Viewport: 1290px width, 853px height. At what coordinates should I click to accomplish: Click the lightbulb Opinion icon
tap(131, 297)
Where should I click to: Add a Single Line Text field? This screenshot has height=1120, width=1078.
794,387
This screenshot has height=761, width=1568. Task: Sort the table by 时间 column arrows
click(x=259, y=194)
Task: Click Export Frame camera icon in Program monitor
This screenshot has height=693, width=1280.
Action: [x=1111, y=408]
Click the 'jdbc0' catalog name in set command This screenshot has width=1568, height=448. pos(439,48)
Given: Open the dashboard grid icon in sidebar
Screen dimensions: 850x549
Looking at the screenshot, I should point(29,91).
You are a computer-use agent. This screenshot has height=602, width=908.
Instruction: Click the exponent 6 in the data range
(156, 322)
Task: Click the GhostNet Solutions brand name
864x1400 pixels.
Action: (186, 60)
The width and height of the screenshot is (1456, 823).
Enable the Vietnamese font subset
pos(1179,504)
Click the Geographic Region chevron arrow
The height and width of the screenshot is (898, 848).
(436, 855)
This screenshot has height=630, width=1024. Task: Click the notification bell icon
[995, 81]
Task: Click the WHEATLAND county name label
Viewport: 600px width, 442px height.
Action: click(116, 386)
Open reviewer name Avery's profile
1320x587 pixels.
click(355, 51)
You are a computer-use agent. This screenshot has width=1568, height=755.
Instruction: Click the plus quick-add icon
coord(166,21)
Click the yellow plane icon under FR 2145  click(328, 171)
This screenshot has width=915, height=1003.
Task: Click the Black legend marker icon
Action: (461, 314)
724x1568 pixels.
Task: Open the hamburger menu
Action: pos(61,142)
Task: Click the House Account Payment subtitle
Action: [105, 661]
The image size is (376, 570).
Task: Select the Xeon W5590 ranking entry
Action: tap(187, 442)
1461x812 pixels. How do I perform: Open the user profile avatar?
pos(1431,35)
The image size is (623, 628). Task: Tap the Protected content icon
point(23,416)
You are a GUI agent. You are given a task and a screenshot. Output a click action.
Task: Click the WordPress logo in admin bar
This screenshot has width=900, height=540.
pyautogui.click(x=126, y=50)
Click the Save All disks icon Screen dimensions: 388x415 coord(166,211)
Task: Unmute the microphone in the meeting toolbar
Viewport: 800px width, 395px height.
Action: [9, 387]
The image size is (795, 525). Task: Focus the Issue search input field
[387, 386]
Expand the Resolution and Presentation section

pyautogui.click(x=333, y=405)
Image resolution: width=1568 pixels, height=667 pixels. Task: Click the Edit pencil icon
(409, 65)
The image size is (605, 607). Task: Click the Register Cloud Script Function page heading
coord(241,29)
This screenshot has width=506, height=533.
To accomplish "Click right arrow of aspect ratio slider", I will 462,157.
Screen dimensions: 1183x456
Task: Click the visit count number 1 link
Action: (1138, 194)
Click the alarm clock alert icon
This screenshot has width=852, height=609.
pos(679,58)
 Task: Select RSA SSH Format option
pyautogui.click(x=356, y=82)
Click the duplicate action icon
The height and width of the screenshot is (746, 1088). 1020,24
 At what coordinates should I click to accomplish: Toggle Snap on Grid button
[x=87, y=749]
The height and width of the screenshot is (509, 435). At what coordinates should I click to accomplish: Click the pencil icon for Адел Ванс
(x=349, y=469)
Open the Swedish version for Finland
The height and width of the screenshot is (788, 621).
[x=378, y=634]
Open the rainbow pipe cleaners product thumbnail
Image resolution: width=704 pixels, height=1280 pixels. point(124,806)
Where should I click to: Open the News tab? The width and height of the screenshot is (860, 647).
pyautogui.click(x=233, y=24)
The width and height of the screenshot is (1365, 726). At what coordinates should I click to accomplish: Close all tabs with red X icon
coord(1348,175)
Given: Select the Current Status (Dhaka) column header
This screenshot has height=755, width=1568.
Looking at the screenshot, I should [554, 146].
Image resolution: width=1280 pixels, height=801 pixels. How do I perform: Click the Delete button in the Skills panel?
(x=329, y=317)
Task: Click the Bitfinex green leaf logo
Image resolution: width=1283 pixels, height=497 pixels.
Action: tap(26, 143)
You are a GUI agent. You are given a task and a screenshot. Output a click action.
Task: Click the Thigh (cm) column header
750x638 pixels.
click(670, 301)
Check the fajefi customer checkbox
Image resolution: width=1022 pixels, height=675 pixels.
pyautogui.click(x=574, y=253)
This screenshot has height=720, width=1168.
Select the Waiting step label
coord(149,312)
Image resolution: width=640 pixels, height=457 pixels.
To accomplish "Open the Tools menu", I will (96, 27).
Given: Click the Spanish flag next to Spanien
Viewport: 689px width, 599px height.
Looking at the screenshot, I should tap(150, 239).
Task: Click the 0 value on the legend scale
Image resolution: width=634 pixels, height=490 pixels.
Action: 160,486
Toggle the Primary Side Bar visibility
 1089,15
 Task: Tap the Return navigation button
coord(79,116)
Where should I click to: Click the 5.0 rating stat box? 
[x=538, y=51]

* _How to complete this task_
Please make your reply exactly the lines from the one containing "This screenshot has height=720, width=1168." through the end of the entries above, and nothing more.

* _Response for this exercise_
This screenshot has height=720, width=1168.
Select the Waiting step label
coord(149,312)
Image resolution: width=640 pixels, height=457 pixels.
To accomplish "Open the Tools menu", I will (96, 27).
Given: Click the Spanish flag next to Spanien
Viewport: 689px width, 599px height.
Looking at the screenshot, I should tap(150, 239).
Task: Click the 0 value on the legend scale
Image resolution: width=634 pixels, height=490 pixels.
Action: 160,486
Toggle the Primary Side Bar visibility
 1089,15
 Task: Tap the Return navigation button
coord(79,116)
Where should I click to: Click the 5.0 rating stat box? 
[x=538, y=51]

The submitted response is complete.